Where people can interact with confidence that the environment is safe, nurturing and productive. Environmental justice is served when people can realize their highest potential.
-Bunyan Bryant, University of Michigan

Environmental Justice is the view that all people deserve a healthy and safe environment in which to live, work and play.
-Environmental Justice Working Group at Colorado State University

Different Aspects of Environmental Justice

Distributive Justice

Asks how harm and benefits are distributed and whether that is fair, seeking equitable exposures to environmental
risks and benefits.

Procedural Justice

Focuses on how issues are addressed by creating opportunities for meaningful participation in decision making for
all stakeholders.

Recognition Justice

Keys in on who is experiencing an injustice—looking at a disproportionate burden borne by a group (defined by race, class, urban/rural, or other). It recognizes the value and rights of these groups and of ecosystems.

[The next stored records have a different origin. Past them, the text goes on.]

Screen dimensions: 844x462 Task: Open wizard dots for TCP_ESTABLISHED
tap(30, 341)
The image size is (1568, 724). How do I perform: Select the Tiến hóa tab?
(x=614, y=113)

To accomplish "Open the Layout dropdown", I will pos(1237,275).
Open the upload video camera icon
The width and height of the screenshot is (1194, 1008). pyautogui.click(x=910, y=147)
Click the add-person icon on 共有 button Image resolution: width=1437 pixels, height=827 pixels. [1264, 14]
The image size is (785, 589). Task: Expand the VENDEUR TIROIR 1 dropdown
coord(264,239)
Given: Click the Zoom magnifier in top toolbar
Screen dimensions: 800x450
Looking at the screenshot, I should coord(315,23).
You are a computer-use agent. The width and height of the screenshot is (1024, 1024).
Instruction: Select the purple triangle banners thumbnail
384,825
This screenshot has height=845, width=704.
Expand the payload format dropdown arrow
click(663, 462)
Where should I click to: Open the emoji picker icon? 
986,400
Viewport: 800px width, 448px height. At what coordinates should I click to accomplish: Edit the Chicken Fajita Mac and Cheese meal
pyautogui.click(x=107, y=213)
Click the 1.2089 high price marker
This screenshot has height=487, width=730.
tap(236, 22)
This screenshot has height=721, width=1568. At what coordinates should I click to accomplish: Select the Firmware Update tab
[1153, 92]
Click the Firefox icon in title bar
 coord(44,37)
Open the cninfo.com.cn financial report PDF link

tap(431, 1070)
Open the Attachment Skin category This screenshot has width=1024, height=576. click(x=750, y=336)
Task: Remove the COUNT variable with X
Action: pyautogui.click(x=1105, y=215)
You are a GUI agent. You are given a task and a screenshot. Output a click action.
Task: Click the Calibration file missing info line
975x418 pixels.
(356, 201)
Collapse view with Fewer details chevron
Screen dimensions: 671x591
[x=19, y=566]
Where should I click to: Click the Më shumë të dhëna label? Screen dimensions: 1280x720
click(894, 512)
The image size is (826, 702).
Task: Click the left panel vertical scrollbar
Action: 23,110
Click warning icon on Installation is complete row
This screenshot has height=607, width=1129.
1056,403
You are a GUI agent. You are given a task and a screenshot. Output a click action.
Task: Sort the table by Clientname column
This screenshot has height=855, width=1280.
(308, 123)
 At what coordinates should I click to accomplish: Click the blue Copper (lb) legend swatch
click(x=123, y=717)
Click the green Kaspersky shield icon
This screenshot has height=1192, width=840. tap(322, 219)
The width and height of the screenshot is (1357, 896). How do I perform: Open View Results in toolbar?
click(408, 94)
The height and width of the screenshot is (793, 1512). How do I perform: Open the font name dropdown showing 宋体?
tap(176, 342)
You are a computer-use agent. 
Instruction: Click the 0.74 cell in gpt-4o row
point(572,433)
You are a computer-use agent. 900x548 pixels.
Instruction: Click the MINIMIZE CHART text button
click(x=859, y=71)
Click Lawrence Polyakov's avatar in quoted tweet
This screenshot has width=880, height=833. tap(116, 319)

Tips: Engaging front-line environmental justice communities

How do you best approach environmental justice communities? We got advice from Colorado practitioners Michael Wenstrom with EPA’s
Environmental Justice Program, Ernest House, Jr. with the Keystone Policy Center, and Lizeth Chacon with the Colorado People’s Alliance. Here’s what they said:

• Meet the community where they are. Begin by listening to people and helping address their most immediate concerns and needs.
• Acknowledge the past, and make sure it’s part of today’s conversations about the future.
• Involve community members from the beginning. Whether you’re developing a project, trying to address concerns in a neighborhood, or looking for input, reach out early so communities can shape the change they want to see.
• Have more conversations within the water sector—or among government agencies, conservation groups, agricultural groups—about race, diversity, inequality, equity, and what needs to change to engage communities of color.
• Remember that outside organizations don’t change communities, communities change communities. But they have to believe that they can. Help them understand what they can accomplish.

There’s a connection between equity and environmental justice. Environmental justice researchers and practitioners focus on building
more equitable, safe and sustainable systems that will create an environment where individuals and communities can thrive.